А терпеть-то и не пришлось, ибо мать Варсонофия вскоре умерла. Перед смертью она просила каждого, кто приходил к ней проститься, взять себе её торбы, набитые синодиками с именами усопших и записками о упокоении, чтобы после её кончины их продолжали читать.
— Это великая добродетель христианина — поминать усопших! — говорила она умильно и с надеждой заглядывала каждому в глаза.
Но люди стыдливо смотрели в сторону, и взять её торбы не решился никто. Это же десять или пятнадцать килограммов записок об упокоении и тысячи тысяч имён. Говорят, что эти многотысячные синодики об упокоении мать Варсонофия знала наизусть. Память у неё была феноменальная, а убедилась я в этом так. После смерти мамы я раздавала в храме фрукты и сладости на молитвенную память о ней. Раздала уже всё, когда заметила молившуюся в уголке мать Варсонофию. В сумке обнаружились лишь две помидоринки. Отдала я их монахине с просьбой помянуть мою маму Анастасию, а через пять лет она окликнула меня во дворе монастыря и сказала:
— А твою маму Анастасию помню и поминаю всегда.
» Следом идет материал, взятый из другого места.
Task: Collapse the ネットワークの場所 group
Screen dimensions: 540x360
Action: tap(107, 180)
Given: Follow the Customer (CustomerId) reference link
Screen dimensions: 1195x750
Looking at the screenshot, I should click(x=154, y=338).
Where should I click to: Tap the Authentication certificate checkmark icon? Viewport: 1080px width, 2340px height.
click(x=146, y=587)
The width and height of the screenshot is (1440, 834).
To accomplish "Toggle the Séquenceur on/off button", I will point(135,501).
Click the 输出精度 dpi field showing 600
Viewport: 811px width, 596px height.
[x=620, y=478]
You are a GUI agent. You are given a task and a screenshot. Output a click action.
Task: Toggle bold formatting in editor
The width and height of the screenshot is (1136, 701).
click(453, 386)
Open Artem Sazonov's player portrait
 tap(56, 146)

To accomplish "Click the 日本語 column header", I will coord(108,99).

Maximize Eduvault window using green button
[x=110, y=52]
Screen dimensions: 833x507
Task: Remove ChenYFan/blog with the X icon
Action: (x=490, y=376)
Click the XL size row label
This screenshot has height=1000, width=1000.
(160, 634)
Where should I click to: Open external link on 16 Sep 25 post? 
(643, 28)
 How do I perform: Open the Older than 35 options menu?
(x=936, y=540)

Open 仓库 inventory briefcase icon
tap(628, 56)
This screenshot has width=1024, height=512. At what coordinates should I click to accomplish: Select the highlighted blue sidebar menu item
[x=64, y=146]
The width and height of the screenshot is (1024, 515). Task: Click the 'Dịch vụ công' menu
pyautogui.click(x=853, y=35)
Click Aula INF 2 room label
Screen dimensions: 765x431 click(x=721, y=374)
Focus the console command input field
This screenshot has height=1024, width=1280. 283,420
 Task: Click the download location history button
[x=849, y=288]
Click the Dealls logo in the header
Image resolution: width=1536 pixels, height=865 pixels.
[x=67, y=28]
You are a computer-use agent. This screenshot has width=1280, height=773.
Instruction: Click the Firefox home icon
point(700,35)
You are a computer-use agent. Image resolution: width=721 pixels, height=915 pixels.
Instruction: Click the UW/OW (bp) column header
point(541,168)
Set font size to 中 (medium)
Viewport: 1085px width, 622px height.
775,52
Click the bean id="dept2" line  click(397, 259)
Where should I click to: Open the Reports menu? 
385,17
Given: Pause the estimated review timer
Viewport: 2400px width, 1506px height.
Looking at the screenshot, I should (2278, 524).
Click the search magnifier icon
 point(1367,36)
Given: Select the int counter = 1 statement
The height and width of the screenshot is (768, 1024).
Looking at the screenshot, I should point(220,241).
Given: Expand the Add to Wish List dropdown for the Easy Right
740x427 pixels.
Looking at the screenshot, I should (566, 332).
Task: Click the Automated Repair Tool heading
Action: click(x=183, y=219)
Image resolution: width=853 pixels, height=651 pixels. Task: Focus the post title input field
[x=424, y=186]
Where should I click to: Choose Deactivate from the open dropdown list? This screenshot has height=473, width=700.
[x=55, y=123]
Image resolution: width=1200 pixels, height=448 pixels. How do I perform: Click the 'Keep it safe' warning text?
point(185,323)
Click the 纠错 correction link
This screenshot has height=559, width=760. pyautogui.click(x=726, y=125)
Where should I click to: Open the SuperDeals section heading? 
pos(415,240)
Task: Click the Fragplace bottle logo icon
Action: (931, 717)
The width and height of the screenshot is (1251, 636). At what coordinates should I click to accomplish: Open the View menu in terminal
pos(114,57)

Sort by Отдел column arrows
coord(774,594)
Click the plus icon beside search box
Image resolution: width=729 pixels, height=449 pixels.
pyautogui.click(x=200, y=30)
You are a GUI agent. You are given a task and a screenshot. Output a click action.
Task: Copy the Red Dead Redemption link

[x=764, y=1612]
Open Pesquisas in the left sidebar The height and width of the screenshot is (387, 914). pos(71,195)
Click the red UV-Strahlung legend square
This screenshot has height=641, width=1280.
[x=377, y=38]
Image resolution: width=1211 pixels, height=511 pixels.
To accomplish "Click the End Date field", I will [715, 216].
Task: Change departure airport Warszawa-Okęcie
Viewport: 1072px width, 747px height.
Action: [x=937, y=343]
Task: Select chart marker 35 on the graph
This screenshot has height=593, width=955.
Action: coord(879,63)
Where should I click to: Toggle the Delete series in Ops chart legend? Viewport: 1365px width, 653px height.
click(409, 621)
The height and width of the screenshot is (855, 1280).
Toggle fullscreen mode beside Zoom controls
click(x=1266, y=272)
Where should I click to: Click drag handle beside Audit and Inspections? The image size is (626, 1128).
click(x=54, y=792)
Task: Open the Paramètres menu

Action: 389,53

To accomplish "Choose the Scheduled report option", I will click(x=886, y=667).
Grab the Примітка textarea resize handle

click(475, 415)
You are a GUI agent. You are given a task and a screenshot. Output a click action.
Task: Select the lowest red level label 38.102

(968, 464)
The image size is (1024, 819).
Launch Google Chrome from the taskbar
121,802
Вот так, всего за две помидорки, она пять лет вымаливала мою маму.
А ещё вспоминается история с городским кладбищем Козельска. В годы гонений, когда закрыли монастыри, здесь хоронили оптинских монахов и шамординских сестер, но где чьи могилы — никто не знал. Архивы за давностью лет не уцелели, а надписи на могилах уничтожило время. И оптинские иеромонахи служили панихиды среди безымянных могил, поминая усопших словами: «Господи, Ты веси их имена».